Leaving out the pictures, print exactly the lines from the one holding "The height and" to the last line of the entries below, both included, and nothing more.

----- Supplied material -----

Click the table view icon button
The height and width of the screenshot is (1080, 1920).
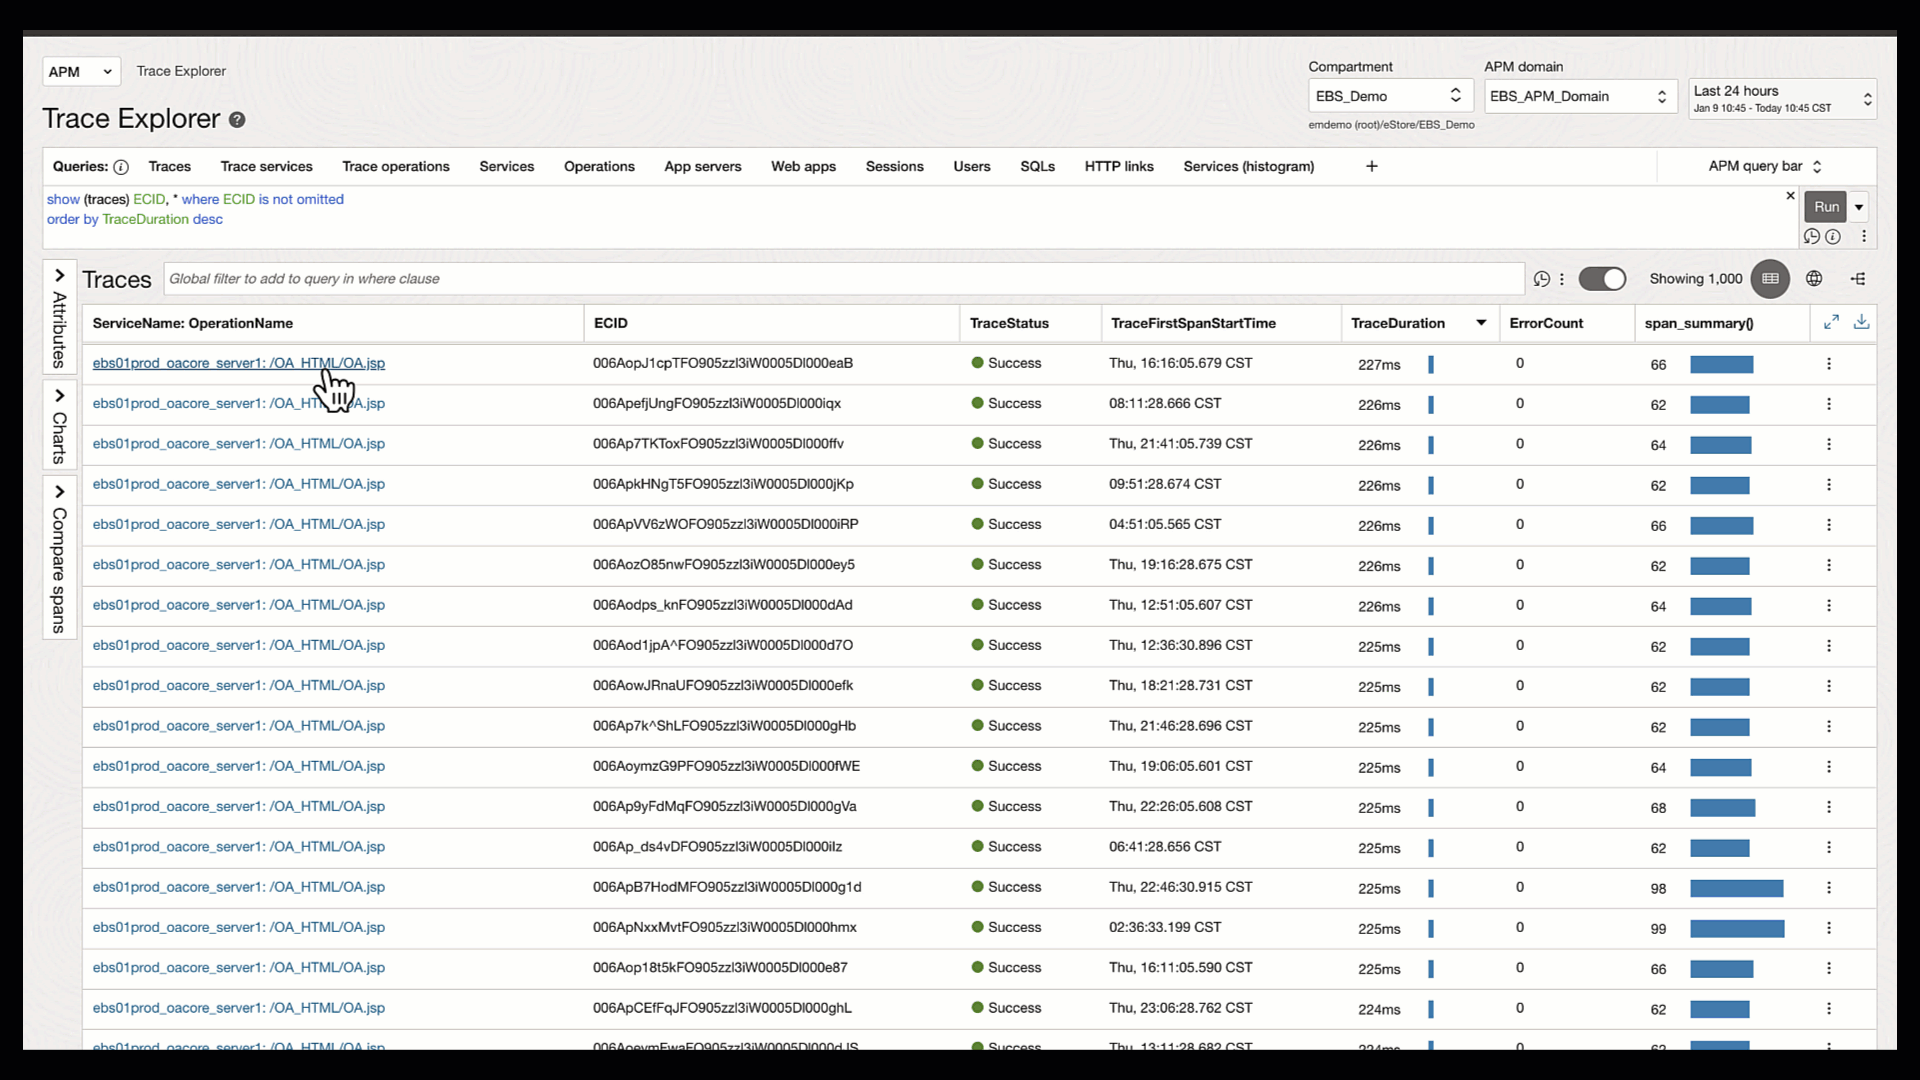coord(1770,279)
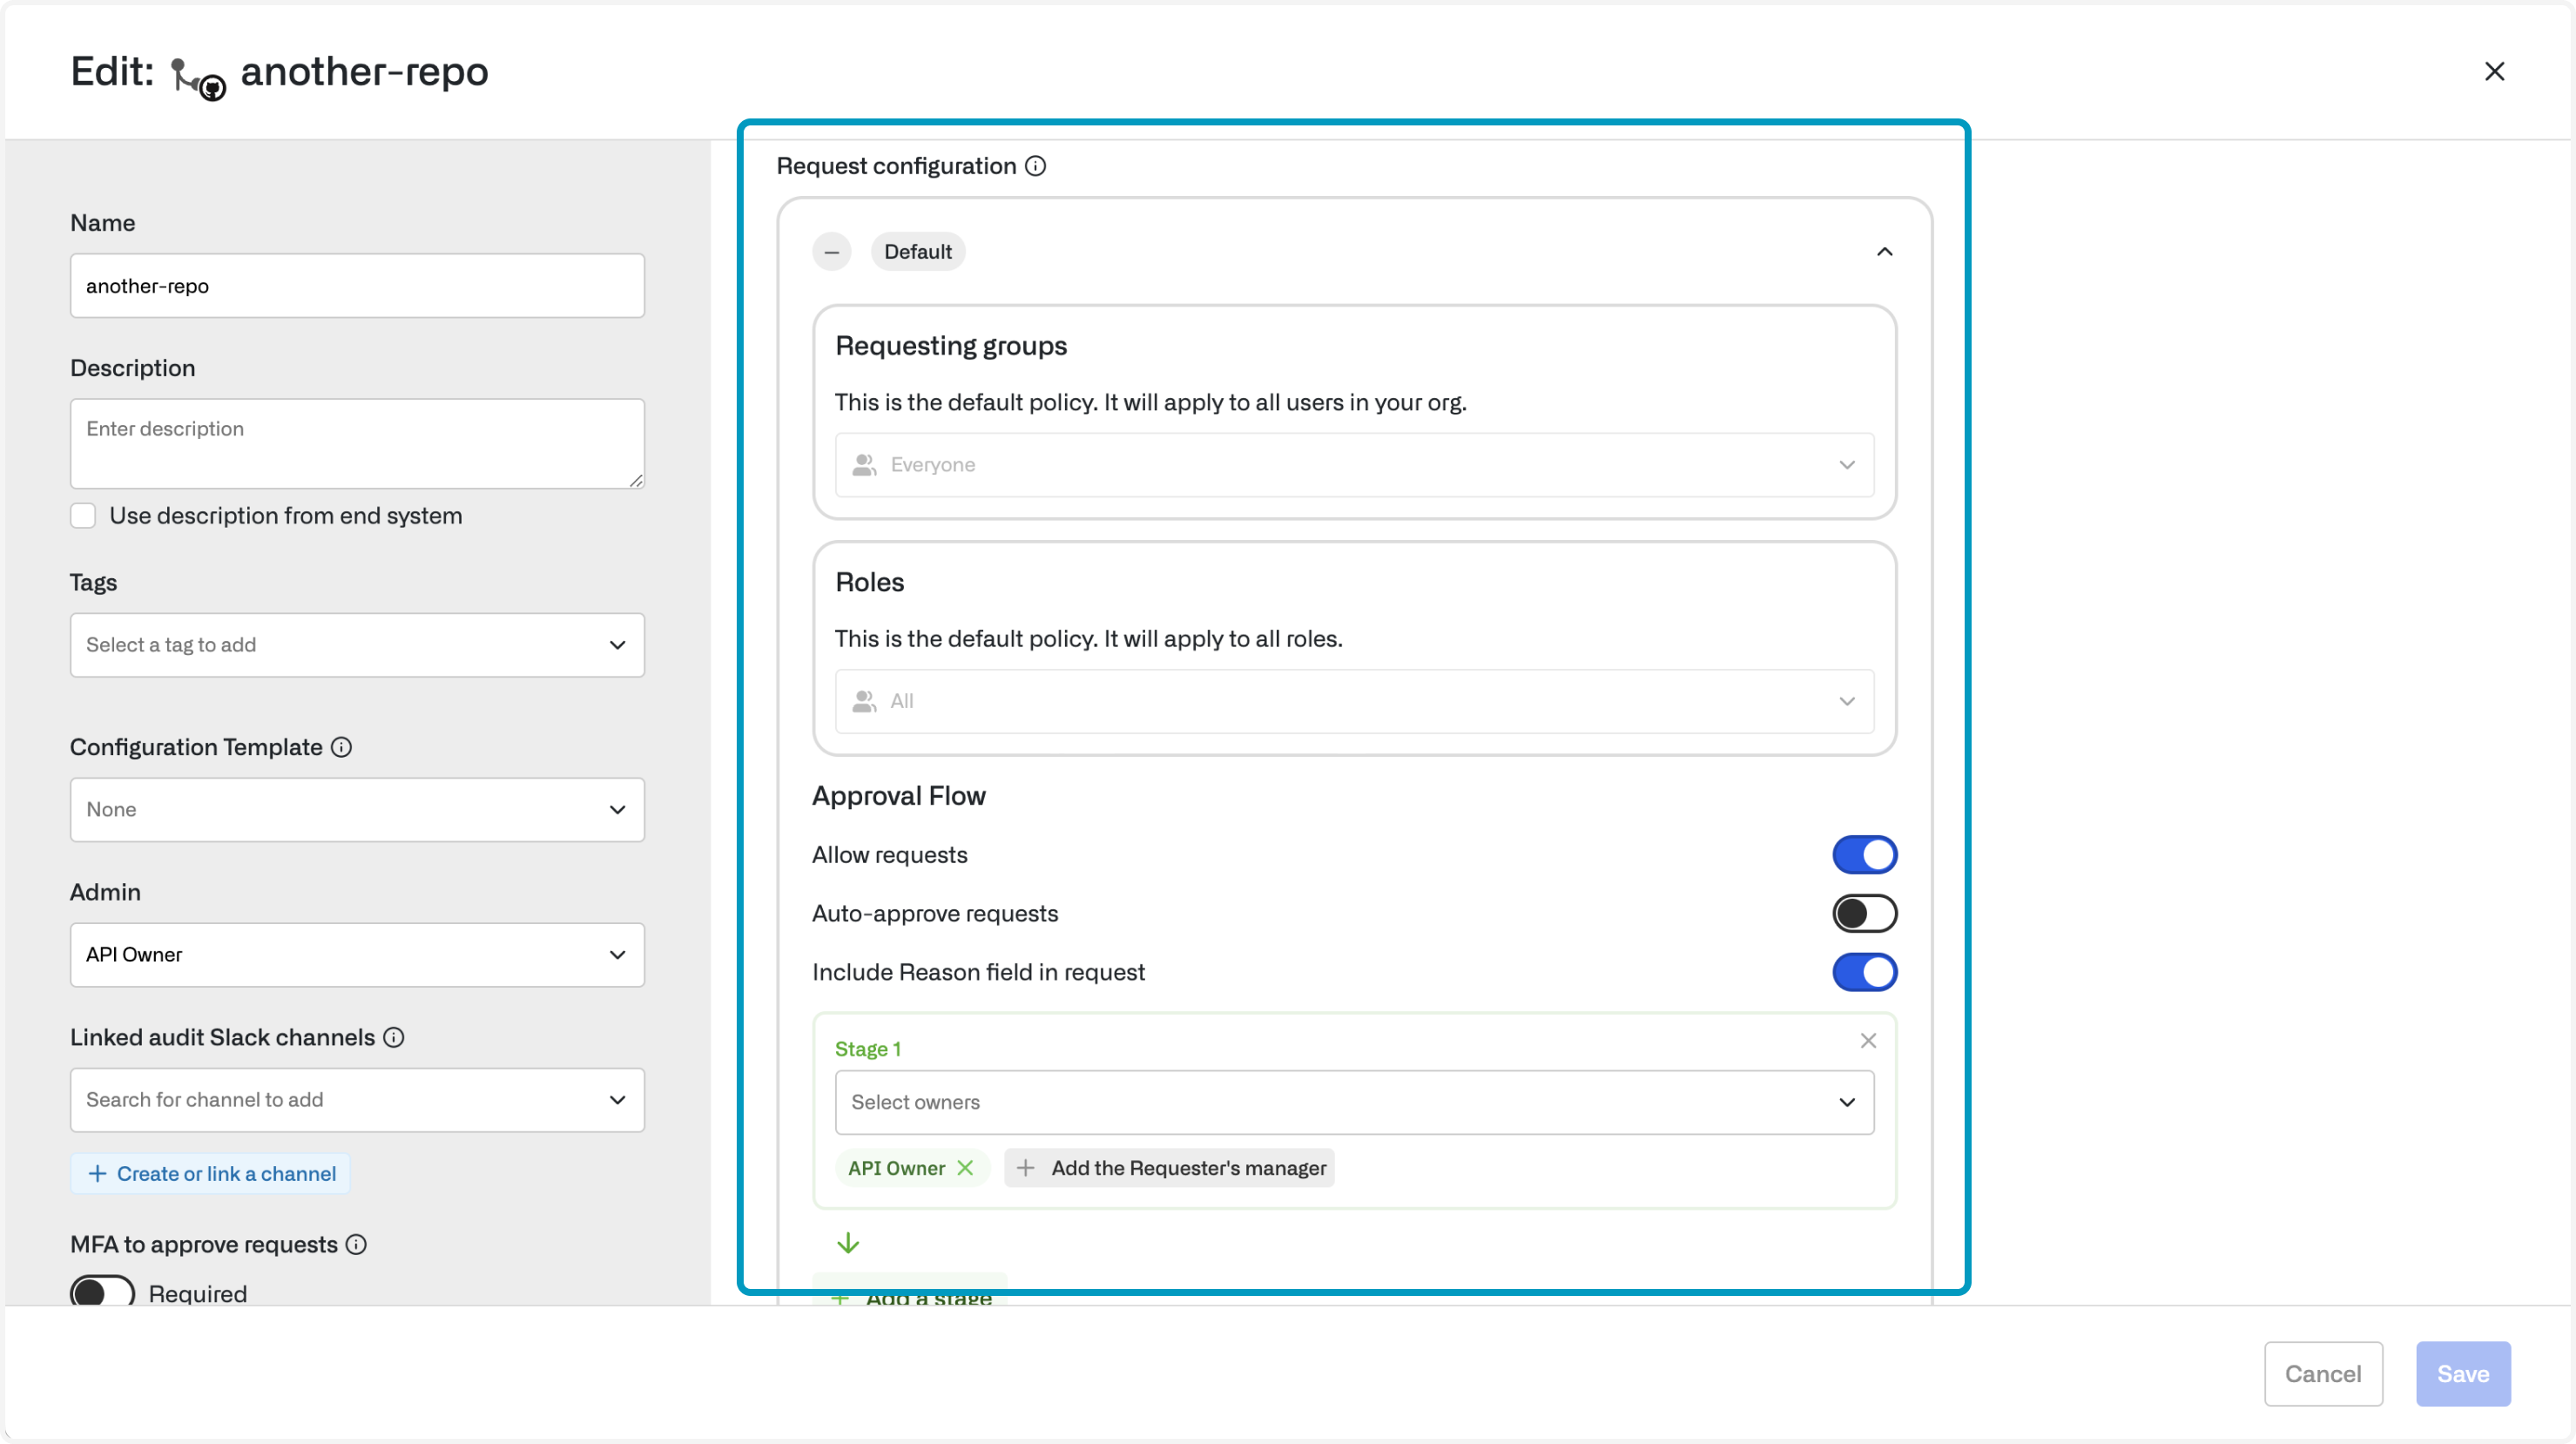This screenshot has width=2576, height=1444.
Task: Open the Admin API Owner dropdown
Action: click(x=357, y=955)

-----

__Solved exercise__
The height and width of the screenshot is (1080, 1920).
coord(1770,279)
This screenshot has width=2576, height=1444.
Task: Open the Admin API Owner dropdown
Action: click(x=357, y=955)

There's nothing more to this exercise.